More from Feschuk: The Republican party goes Dumpster diving

Education is so important. All you kids out there—just go and do something you like and listen to your parents. But education is so important. You heard the future president, kids. Go major in something useful like “School” or “Class” or “Whatever.” That’ll learn China.

Trump explains how he would have negotiated with Iran: You walk in and you say, “Fellas.” Great negotiators, the Persians. The Persians are great negotiators. And you walk in and you say, very nicely…  At this point, Trump went off on a tangent, which led to a diatribe, which was interrupted by a second and third tangent inside the original tangent. It was like Inception, but with multiple levels of xenophobia instead of dreams. He never made it back to the “Persian” story.

In Alabama, Trump speaks outdoors at a high school stadium: We have 4,000 people [outside the venue] that they won’t let in. That’s so sad. I would have let them in. I mean, why is there a fire hazard when you’re standing outside? There’s no building! We’re outside! Let ’em in, Mr. Fire Marshal, whoever the hell you are. The best part? The crowd of 20,000-plus was instantly transformed into an angry mob. Jeers, shouts, fist-waving: They craved marshal blood! How dare you infringe on our God-given right as Americans to be trampled to death while listening to a blustering hairpile??
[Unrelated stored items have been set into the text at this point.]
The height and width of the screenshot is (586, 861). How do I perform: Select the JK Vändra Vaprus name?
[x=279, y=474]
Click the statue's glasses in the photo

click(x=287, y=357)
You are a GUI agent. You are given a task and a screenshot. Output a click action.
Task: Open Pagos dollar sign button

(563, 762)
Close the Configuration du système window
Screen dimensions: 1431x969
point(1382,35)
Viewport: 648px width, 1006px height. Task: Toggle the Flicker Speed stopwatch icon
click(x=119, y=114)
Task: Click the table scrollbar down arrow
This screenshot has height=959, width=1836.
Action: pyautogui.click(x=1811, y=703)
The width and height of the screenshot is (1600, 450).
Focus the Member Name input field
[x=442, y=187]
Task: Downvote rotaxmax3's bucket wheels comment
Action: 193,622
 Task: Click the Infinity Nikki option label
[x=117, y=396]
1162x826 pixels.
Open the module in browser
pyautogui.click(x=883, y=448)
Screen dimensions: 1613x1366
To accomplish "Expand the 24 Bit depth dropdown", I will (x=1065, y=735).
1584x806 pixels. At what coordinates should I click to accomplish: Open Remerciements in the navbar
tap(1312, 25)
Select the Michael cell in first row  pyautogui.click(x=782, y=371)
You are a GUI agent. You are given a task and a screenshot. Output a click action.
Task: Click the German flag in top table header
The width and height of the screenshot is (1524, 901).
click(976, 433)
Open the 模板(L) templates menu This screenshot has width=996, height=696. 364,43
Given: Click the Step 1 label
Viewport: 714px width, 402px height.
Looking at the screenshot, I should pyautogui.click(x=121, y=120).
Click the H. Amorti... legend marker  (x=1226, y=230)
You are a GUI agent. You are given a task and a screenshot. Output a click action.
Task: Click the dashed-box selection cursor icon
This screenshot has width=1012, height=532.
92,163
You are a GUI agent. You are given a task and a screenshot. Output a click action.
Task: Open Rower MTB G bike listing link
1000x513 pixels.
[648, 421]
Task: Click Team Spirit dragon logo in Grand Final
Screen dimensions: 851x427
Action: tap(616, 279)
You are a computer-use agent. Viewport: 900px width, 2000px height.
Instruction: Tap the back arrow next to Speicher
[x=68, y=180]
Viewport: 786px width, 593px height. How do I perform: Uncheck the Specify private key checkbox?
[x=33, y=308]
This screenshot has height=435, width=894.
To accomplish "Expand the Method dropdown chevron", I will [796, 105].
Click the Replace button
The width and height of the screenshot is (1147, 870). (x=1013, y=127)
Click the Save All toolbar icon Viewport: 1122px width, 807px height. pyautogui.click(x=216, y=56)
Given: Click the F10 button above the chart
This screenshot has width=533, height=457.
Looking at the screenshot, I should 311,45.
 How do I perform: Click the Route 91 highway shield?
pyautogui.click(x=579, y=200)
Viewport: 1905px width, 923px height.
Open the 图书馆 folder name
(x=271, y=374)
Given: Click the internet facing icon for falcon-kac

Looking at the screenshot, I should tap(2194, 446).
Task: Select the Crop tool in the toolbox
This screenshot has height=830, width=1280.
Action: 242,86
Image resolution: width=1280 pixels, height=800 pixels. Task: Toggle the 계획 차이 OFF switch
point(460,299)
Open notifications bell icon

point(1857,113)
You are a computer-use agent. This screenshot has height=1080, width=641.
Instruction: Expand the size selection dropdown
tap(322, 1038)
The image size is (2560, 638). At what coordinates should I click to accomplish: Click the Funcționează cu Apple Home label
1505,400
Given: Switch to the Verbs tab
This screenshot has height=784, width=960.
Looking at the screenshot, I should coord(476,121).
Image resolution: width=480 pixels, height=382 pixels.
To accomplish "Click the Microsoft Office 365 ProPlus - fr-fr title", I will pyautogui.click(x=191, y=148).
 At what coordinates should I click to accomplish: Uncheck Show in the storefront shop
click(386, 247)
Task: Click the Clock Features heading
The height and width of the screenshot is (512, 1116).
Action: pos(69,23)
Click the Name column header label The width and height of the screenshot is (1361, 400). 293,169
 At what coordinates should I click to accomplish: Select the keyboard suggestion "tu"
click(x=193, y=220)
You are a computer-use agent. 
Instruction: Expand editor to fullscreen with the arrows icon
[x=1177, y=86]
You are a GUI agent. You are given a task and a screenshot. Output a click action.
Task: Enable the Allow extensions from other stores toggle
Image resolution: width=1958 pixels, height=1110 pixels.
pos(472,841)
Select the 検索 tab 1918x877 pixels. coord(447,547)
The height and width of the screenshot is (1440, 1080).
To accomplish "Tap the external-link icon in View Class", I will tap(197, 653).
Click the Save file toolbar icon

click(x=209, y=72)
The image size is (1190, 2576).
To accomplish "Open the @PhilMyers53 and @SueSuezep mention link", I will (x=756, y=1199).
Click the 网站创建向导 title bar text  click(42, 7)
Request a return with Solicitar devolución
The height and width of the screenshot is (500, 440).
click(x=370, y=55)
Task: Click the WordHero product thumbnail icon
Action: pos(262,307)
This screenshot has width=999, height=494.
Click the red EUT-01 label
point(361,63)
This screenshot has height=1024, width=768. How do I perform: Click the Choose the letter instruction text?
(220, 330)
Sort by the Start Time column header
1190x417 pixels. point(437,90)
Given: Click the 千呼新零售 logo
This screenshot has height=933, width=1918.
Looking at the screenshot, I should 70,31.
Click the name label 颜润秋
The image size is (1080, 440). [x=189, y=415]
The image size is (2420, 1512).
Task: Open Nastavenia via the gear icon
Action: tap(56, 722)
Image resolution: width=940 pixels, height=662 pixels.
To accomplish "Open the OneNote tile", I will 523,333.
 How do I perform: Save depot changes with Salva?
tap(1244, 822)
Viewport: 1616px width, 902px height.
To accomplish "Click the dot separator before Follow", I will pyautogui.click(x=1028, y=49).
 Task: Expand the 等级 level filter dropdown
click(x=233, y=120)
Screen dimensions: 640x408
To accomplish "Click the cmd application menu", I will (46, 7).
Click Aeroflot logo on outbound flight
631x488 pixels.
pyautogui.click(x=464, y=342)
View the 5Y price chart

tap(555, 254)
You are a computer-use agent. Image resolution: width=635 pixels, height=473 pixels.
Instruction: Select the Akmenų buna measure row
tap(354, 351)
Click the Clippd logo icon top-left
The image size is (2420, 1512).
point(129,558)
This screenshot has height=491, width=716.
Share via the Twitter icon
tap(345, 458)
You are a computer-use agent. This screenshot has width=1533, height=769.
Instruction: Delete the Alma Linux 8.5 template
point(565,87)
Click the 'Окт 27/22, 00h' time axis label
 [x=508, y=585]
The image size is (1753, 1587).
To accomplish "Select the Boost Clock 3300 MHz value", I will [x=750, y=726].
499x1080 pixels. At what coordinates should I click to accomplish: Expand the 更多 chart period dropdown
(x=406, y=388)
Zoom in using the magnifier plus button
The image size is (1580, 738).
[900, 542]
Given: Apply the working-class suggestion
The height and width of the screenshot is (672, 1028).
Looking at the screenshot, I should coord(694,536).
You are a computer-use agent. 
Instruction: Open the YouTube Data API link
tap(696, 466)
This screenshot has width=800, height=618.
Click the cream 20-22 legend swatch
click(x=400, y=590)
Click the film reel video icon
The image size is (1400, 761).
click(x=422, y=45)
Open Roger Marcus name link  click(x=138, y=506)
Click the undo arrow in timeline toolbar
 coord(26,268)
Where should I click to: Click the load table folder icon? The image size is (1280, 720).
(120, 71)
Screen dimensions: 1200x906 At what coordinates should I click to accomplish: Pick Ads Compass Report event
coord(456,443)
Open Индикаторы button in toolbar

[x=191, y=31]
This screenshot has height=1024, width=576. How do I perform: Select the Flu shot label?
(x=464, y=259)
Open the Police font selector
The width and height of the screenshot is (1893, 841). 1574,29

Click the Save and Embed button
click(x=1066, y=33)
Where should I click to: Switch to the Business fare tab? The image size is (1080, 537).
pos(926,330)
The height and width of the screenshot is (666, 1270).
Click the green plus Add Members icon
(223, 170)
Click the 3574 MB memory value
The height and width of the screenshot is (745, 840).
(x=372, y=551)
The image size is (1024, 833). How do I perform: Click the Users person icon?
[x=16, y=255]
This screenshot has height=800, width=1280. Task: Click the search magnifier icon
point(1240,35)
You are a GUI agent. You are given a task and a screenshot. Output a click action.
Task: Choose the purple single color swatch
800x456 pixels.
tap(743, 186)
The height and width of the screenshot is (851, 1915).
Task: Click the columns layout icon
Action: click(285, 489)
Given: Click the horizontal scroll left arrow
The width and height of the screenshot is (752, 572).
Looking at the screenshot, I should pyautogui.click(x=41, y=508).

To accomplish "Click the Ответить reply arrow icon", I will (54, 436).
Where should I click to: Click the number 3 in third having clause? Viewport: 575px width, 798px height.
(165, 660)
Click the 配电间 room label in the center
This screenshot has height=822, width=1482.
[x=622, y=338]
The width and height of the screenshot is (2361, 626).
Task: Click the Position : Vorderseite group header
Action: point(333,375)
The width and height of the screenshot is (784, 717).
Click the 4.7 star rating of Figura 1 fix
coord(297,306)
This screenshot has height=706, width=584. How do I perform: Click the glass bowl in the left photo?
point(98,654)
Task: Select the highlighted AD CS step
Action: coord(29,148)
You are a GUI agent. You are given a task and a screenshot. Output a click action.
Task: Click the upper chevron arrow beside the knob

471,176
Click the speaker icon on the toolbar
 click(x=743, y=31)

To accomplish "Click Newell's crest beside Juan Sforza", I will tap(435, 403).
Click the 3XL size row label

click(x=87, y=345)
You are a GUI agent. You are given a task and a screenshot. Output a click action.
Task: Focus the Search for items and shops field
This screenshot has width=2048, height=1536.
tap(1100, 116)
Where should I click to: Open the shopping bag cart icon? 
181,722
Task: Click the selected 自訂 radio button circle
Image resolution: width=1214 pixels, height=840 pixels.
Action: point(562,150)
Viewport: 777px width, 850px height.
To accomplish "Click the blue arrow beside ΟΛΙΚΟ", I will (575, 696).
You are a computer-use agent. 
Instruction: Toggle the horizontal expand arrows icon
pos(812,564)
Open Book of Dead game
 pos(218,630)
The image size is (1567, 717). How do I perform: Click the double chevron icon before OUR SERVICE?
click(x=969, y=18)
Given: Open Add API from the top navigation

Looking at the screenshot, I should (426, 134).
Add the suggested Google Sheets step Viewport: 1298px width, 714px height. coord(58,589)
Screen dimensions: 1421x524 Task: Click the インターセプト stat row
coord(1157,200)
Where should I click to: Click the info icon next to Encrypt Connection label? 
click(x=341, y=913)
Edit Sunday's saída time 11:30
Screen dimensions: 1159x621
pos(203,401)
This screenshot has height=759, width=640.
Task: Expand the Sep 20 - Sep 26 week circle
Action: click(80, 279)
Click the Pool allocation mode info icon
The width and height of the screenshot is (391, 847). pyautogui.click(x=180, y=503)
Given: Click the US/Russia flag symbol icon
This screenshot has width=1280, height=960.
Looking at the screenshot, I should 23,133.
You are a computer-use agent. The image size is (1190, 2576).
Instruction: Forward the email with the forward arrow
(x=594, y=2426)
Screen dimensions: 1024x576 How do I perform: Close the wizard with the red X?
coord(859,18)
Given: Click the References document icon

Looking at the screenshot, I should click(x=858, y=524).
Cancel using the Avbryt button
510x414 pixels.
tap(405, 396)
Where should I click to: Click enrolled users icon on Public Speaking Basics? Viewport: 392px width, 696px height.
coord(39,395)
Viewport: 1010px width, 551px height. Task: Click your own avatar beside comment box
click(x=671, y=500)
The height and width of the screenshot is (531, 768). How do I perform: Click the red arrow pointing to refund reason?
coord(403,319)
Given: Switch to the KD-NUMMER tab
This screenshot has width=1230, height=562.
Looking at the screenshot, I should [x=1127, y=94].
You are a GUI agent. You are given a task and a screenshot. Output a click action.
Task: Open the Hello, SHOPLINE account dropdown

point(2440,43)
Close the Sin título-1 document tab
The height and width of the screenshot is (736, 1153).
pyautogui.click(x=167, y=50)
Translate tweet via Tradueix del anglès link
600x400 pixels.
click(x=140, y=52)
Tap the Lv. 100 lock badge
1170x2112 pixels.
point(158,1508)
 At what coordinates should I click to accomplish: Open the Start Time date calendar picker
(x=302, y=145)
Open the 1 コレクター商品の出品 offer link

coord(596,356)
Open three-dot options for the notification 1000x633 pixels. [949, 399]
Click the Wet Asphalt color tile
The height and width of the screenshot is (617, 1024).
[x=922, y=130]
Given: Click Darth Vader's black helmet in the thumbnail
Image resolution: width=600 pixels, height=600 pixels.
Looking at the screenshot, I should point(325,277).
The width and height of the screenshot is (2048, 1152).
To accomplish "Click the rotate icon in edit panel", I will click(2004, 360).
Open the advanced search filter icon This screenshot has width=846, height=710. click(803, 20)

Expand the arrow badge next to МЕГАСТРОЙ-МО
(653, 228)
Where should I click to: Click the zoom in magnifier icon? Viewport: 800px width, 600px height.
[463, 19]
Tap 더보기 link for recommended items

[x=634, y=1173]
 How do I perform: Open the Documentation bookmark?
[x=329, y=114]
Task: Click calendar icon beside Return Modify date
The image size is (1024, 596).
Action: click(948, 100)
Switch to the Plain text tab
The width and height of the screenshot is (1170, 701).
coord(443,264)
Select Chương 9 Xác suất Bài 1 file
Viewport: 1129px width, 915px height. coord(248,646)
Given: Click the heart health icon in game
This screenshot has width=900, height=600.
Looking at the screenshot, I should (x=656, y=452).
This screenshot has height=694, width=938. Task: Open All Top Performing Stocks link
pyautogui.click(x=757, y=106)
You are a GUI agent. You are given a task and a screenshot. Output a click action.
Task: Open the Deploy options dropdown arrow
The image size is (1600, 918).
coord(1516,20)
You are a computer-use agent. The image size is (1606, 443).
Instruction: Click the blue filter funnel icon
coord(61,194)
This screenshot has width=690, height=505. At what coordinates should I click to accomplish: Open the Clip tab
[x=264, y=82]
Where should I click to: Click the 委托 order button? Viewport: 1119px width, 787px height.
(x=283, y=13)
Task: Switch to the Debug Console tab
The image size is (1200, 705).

More from Feschuk: How Donald Trump would read a Christmas classic 

During the outdoor speech, Trump is distracted by something in the sky, presumably a plane or helicopter: Uh oh, it’s ISIS! Get ’em down! Trump then forms his index finger and thumb into a gun and pretends to blast the object out of the sky. Yes, this actually happened. Oh, I’d shoot that guy down so fast your head would spin. This boast comes from a man whose record of military service consists in its entirety of multiple deployments to breakfast with Cap’n Crunch.

You go up to New Hampshire and the first thing they always tell me about is: They have a tremendous heroin problem. Tremendous. And it doesn’t seem right, because the beautiful trees, and the beautiful… I mean, everything’s beautiful. I used to be addicted to coke but then I saw a petunia. Thanks, President Trump!

I always say: The American Dream is dead, which it is. The American Dream is dead. This is a weird thing for a presidential candidate to always say.

But we’re going to make [the American Dream] bigger and better and stronger than ever before. He’s reanimating it! Folks, you’re going to want to watch for the Zombie American Dream, soon to be aimlessly staggering alongside a white picket fence near you.

Trump winds down his outdoor speech: You’re going to remember this gorgeous, beautiful, beautiful evening. It’s beautiful, isn’t it? Everything’s perfect: temperature, a little windy, I could have left the hat off but …  it’s a little bit windy, I figured why should my hair be blowing all over the place? Reagan had “It’s Morning Again in America.” Obama had “Yes, We Can.” Trump has “I Could Have Left the Hat Off, But …”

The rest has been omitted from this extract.